More generally, the whole possibility that I was describing was that it might be impossible for us to currently figure out the right strategy since we are missing some crucial piece of understanding. If I could give you an example of some particularly plausible-sounding strategy, then that strategy wouldn’t have been impossible to figure out with our current understanding, and I’d be undermining my whole argument. :-)
Rather, my example was meant to demonstrate that it has already happened that
Progress in capabilities research gives us a new concrete example of how e.g. deception manifests in practice, that can be used to develop our understanding of it and develop new ideas for dealing with it.
Capabilities research reaches a point where even capabilities researchers have a natural reason to care about alignment, reducing the difference between “capabilities research” and “alignment research”.
Thus, our understanding and awareness of deception is likely to improve as we get closer to AGI, and by that time we will have already learned a lot about how deception manifests in simpler systems and how to deal with it, and maybe some of that will suggest principles that generalize to more powerful systems as well (even if a lot of it won’t).
It’s not that I’d put a particularly high probability on InstructGPT by itself leading to any important insights about either deception in particular or alignment in general.

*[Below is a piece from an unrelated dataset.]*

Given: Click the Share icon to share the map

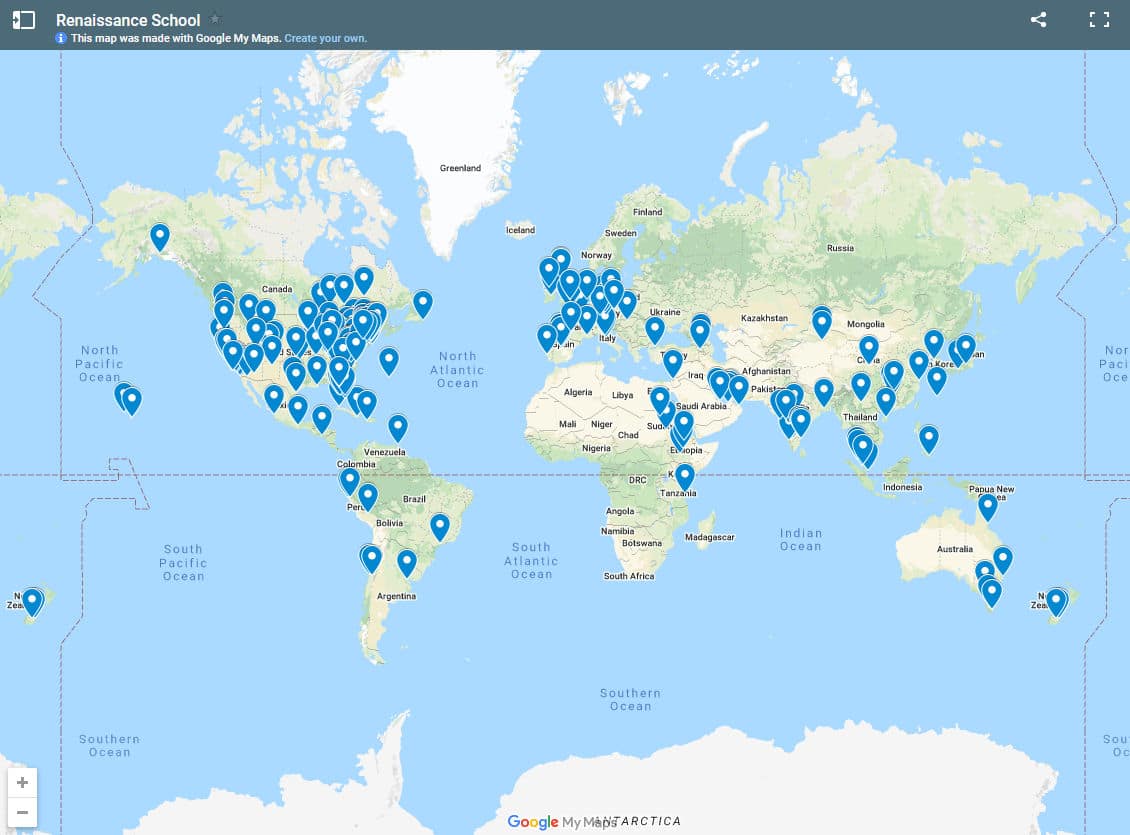Looking at the screenshot, I should [1038, 19].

I-GPT is just an instance of something that seems likely to help us understand deception a little bit better. And given that, it seems reasonable to expect that further capabilities development will also give us small insights to various alignment-related questions, and maybe all those small insights will combine to give us the answers we need.
I mean to argue against your meta-strategy which relies on obtaining relevant understanding about deception or alignment as we get larger models and see how they work. I agree that we will obtain some understanding, but it seems like we shouldn’t expect that understanding to be very close to sufficient for making AI go well (see my previous argument), and hence not a very promising meta-strategy.
I read your previous comment as suggesting that the improved understanding would mainly be used for pursuing a specific strategy for dealing with deception, namely “to learn the properties of what looks like deception to humans, and instill those properties into a loss function”. And it seemed to me that the problem you raised was specific to that particular strategy for dealing with deception, as opposed to something else that we might come up with?